Le Président de la République démocratique du Congo, Félix-Antoine Tshisekedi Tshilombo, est arrivé ce lundi 31 août en Israël, à l’invitation de son homologue israélien Isaac Herzog, pour une visite de travail consacrée au renforcement des relations bilatérales entre Kinshasa et Jérusalem.

Cette visite intervient dans un contexte marqué par la volonté des deux pays d’élargir leur coopération à plusieurs secteurs stratégiques pour la RDC.

Sécurité et défense au centre des échanges

À Jérusalem, Félix Tshisekedi doit s’entretenir avec le Premier ministre israélien Benjamin Netanyahu, avant de rencontrer le président Isaac Herzog.

Les discussions devraient notamment porter sur la sécurité et la défense, des domaines particulièrement sensibles pour la RDC alors que le pays reste confronté à une situation sécuritaire préoccupante dans sa partie Est.

Les deux parties devraient également explorer des pistes de coopération dans l’agriculture, les infrastructures, l’énergie et les hautes technologies, secteurs considérés par Kinshasa comme prioritaires pour accélérer la transformation économique et renforcer la souveraineté du pays.
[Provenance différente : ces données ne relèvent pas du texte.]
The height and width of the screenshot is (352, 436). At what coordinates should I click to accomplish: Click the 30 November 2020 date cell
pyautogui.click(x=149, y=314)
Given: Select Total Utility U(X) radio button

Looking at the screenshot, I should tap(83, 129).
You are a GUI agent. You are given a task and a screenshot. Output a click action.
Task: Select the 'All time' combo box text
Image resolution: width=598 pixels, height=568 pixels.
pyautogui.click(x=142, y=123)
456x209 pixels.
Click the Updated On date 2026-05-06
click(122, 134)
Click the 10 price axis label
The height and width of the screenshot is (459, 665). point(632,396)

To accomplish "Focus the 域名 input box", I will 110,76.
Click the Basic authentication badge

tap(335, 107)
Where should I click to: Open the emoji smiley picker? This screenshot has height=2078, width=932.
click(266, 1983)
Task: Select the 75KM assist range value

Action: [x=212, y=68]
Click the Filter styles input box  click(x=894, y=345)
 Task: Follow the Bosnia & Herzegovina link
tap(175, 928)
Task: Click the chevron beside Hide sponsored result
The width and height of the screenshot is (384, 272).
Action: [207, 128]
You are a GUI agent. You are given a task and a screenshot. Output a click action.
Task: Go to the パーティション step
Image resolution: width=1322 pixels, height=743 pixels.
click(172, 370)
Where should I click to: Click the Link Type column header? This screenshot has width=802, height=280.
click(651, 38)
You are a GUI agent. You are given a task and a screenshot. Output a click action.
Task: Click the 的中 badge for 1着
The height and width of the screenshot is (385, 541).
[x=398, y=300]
Les accords du 27 juillet au menu

Le chef de l’État devrait également faire le point sur les mémorandums d’entente signés le 27 juillet dernier par la ministre d’État aux Affaires étrangères, Thérèse Kayikwamba Wagner.

Ces accords doivent notamment permettre d’identifier de nouvelles opportunités de coopération entre les deux pays et de traduire les engagements diplomatiques en projets concrets.

La question des investissements israéliens en RDC devrait également occuper une place importante dans les discussions, notamment autour des opportunités offertes par le Corridor de Lobito.

Pour Kinshasa, l’objectif est de mobiliser davantage de capitaux, d’expertise et de technologies afin d’accompagner le développement des infrastructures et la valorisation des ressources du pays.

Une relation qui se renforce

Le déplacement de Félix Tshisekedi s’inscrit dans une dynamique de rapprochement entre la RDC et Israël.

Il constitue le deuxième déplacement officiel du président congolais en Israël après sa visite de 2021. Cette dynamique avait connu une nouvelle impulsion avec la visite à Kinshasa du président Isaac Herzog, le 11 novembre 2025.

Avec cette nouvelle rencontre au plus haut niveau, Kinshasa et Jérusalem cherchent ainsi à donner une dimension davantage stratégique à leur partenariat, en mettant l’accent sur des secteurs susceptibles de contribuer directement à la sécurité, à l’investissement et à la transformation économique de la RDC.

Au-delà du volet diplomatique, cette visite sera donc particulièrement scrutée pour les résultats concrets qui pourraient en découler, notamment en matière de sécurité, d’investissements et de transfert de technologies.